Le 4235 Hochelaga est un commerce de quartier qui a pignon sur rue depuis le début des années 80. Le quartier d’alors est populaire, sa population fourmille d’individus de divers horizons sociaux, classes modestes et aisées se côtoient et donnent une âme à Hochelaga. Une autre épicerie IGA est située la porte d’à côté. Elle offre une compétition farouche, mais civilisée. Les tourniquets des deux commerces roulent sans grincements avec une affluence régulière. Nous sommes à l’époque des commerces ouverts de 9 à 18h du lundi au mercredi et de 9 à 21h les jeudis et vendredis et... fermés les dimanches.

En 2000, les épiceries à grande surface font leur apparition et en 2004, un Super C s’établit sur la rue Pie IX, un Loblaw un peu plus à l'Est. Quelques années plus tard, les tourniquets du IGA grincent et bientôt s'arrêtent de tourner. Le 4235 résiste tant bien que mal à la concurrence du géant attrayant par sa nouveauté, les prix coupés, les formats JUMBO et SUPER. Les tourniquets sont enlevés, deux des quatre caisses enregistreuses, retranchées. La boucherie qui fournissait les résidents du quartier, les restaurants et les banquets se vide de ses ressources pour se tourner vers la boucherie industrielle mieux payée et moins contraignante.

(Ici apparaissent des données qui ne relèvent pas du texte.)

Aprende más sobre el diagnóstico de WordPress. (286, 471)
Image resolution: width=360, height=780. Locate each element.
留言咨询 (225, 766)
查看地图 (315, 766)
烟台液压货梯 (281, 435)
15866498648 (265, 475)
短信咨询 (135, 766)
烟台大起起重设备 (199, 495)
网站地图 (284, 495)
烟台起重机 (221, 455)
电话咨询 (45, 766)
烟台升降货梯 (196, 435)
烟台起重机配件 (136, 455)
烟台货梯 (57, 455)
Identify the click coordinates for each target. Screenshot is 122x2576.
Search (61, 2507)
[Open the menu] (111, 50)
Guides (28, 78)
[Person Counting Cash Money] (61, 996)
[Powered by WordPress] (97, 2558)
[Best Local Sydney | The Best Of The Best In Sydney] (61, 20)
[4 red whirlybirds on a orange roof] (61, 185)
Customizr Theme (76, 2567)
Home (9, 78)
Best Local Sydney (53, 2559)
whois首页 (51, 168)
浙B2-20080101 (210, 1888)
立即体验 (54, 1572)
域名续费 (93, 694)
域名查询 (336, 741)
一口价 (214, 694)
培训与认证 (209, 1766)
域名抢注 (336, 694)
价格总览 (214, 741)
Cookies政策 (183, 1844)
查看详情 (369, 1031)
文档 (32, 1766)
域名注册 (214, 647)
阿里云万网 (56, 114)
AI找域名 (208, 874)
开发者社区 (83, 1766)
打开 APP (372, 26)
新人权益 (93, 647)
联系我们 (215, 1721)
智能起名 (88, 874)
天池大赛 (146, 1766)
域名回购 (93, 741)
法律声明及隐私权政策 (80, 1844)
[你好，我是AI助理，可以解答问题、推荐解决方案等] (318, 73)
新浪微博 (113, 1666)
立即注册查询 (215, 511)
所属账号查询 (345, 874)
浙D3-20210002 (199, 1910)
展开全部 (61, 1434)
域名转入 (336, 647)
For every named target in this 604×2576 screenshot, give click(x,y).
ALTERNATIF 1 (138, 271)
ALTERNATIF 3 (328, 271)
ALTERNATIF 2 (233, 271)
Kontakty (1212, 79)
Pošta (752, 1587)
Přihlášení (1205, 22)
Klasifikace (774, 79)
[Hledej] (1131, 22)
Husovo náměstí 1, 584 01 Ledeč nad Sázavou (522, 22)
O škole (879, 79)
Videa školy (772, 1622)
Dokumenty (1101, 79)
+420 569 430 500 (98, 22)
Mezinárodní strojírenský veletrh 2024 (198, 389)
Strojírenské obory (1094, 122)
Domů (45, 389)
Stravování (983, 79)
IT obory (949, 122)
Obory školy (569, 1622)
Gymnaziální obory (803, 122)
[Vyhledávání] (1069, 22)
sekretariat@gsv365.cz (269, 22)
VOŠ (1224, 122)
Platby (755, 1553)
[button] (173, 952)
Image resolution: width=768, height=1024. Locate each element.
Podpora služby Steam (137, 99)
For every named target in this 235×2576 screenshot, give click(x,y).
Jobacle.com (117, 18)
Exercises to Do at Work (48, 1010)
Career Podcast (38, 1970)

Doucement et en une décennie, l’enseigne Métro est enlevée et remplacée par celle du Marché Ami, filière de Métro qui dessert les commerces de plus petite taille à des prix parfois prohibitifs sans être synonyme de qualité. Le quartier vit des périodes difficiles : gangs de rue, motards, pauvreté. Le commerce perd 10 % de son chiffre d’affaires et les employés qualifiés quittent pour les grandes surfaces. Néanmoins, le commerce réussit à garder la tête hors de l’eau et se maintient grâce à la vaillance des ressources qui y sont attachées.

Aujourd’hui, je passe en face de ce commerce et je vois son enseigne de mon balcon. Je rêve et je ne suis pas la seule, Attachée à cette façade encombrée de multiples annonces, j’aimerais la voir renaître. Entendre le vacarme des caisses enregistreuses, le rire des clients et leurs blagues répétées cent fois aux caissières qui connaissent par cœur leurs petites habitudes. L’un veut sa facture dans le sac, l’autre un Peter Jackson, cette dame au dos courbé qui sort de chez elle pour se dégourdir les jambes et gratter son Mot Croisé. Ces visages, ces ambiances sont ceux de mon enfance, de mon adolescence. Maintenant, je vis dans ce quartier et je croise ses vieillards à qui je remettait autrefois des Bingos, ses parents qui venaient autrefois chercher la peinte de lait et leurs enfants qui ont l'âge de la mienne. J’aimerais les voir animer ce commerce, dire LEUR épicerie. Nous sommes dans un désert alimentaire et méritons mieux. Hochelaga aime manger et voudrait manger mieux.

Je rêve d’une vitrine attrayante, d’étagères encombrées de produits de qualité à prix accessible. Des fruits, des légumes, du poisson, des fromages, du bon pain Arhoma, du bon café de torréfacteurs locaux (Saint-Henri, Café Rico, Saint-Denis). Et pourquoi pas…un espace et le temps pour le savourer. Je rêve d’y mettre une petite machine à Espresso, deux tables, quelques chaises et des journaux. Chez Hochelag M manger, on prendra aussi le temps de savourer la diversité du quartier.

Et si je rêve un peu plus haut, c’est pour y construire des logements et un toit vert. Celui qui accueillera un jardin. Souveraineté alimentaire et grenier d’espoir seront au rendez-vous. Le bâtiment serait certifié LEED, accueillerait entreprises ou locataires avec un jardin sur son toit. Le projet de jardin permettrait l’insertion de jeunes en difficulté qui à défaut de s'occuper à étudier aiment bien se balader sur les toits, nous avons pu le constater.

Un projet économique et social pour réanimer cette artère commerciale. Pour faire battre à petits coups de grands projets les artères de ce quartier et animer avec force le cœur d’Hochelaga.


Commentaires

1. Le dimanche 2 décembre 2012, 12:04 par Jacinthe

Un texte rempli d'émotions, qui nous fait revivre les bonnes années de notre jeunesse, une certaine nostalgie qui nous amène à avancer vers d'autres idées nouvelles, du temps d'aujourd'hui. Bravo.